05’9’12モズの鋭い声に「あぁ、やっと秋になった」と思う。 夏の猛暑が当たり前になり、例年秋の訪れを待ちわびている私である。
気がつけば、つくつく法師の声が油蝉の声に取って代わり、日が落ちれば虫のねすだく、紛れも無い秋の夕べである。 それなのに日中のこの暑さはなんだろう。
「暑さの峠は今日」と幾度聞いたことか。 今日もまた・・・。 今度こそ本当であってほしいものである。 科学の発達した現代にあっても、天気の予報はそれほど難しいものなのだろうか。地球温暖化のもたらす害が言われて久しいが、地球を取り巻く自然環境も大きく変わり始めている。
氷河の後退や、海水温の上昇が台風の発達を盛んにすることくらいは素人でも容易に想像できる。 このところ、次第にその心配が現実になってきた。
特に、気温の上昇していることを痛感するのは山の朝だ。 夏山で、ご来光を迎えるのに、かつては、セーターに、手袋、更に重ね着をしても寒く、足踏みをしながら、明け行く東の空を眺めていたものである。 最近は薄手のジャンパーでも羽織れば十分で、手袋の必要を感じる寒さではなくなっている。
高い山での積雪量の減少が、高山植物の生育を危うくし、生態系にも狂いを生じている。
この秋は、いつまでも残暑が続く一方で、木々の葉はもう色をかえはじめた。 暑い夏が一気に涼しくなる年は紅葉がきれいだと言われるが、暑さが続く中で色が変わり始めたのでは、美しい紅葉を期待できるとも思えない。 木々も、あまりの暑さに、体力を温存するため、早く葉を落としたくなったのかもしれない。
秋の一日を、尾瀬歩きに出かけようと計画していた。 今年の尾瀬はもう「草紅葉」が始まっていると聞く。 秋の至佛山に登って尾瀬の山は終わりにするつもりだった。
ところが、仲間から、ちょっとひざの調子も悪いし、自信がなくなって、との連絡が入った。 時間をかけてゆっくり登れば大丈夫でしょう、と以前なら言えた。 しかし、人生も秋を迎えている私たちだから、うっかりは言えない。
山ではどんな状態になっても、自分で解決しなくてはならないから、無理を承知で誘うわけには行かないのである。 しばらく様子を見て・・・と言うことになったが、「すっかり治った」と言うことはなさそうな気がしている。

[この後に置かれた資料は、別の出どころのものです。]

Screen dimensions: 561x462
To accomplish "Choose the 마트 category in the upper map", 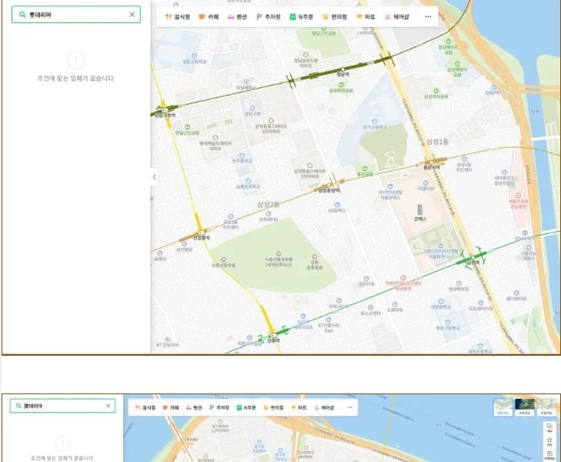I will click(366, 16).
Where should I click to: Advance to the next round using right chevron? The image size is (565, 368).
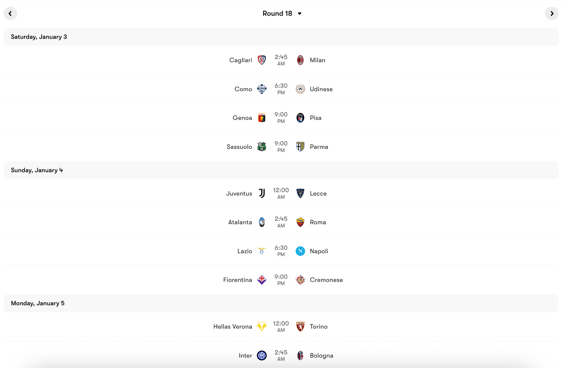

できたことが、次第にできなくなる。 人生の秋は寂しいものである。 現実は現実として受け入れ、心静かに「秋の日々」を楽しみたいと思う。
日脚が伸びて、座敷の奥まで日が入るようになった。 夜明けは遅くなり日没は早まる。 なんとなくあわただしく日を送るのも秋である。
あまり寒くならないうちに、障子の張替えもしておきたい。 古い日本家屋は障子もふすまも多い。 少し古い映画を見ると、登場してくる家が「我が家」である。

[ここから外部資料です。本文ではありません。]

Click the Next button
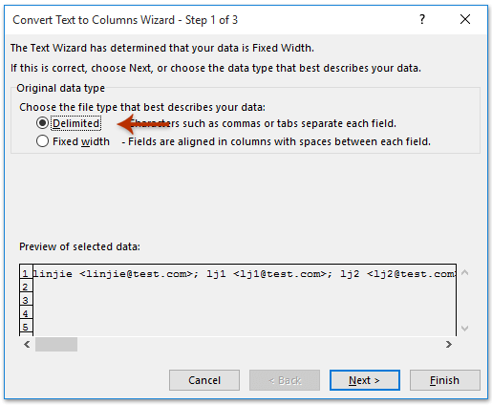(365, 380)
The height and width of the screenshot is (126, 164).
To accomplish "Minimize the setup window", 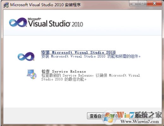I will click(x=134, y=4).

庭の手入れもそろそろ始めるようだ。 庭仕事は、いよいよ大変になれば、人を頼むしかないとは思うけれど、できる間はできるだけ自分で、と考えている。 嫌いな仕事ではないが、年々疲れを感じるようになるのはいかんともしがたい。 とは言え、萩が咲き、彼岸花が咲き、コスモスが咲く。 空は青く、高く、私の好きな季節である。 元気に動けることをありがたいと思う。四時を回り、日が薄くなってきた。 さすがに暑さは遠のく。 蚊が家に入ってくる時間でもある。 そろそろ戸を閉めることにしよう。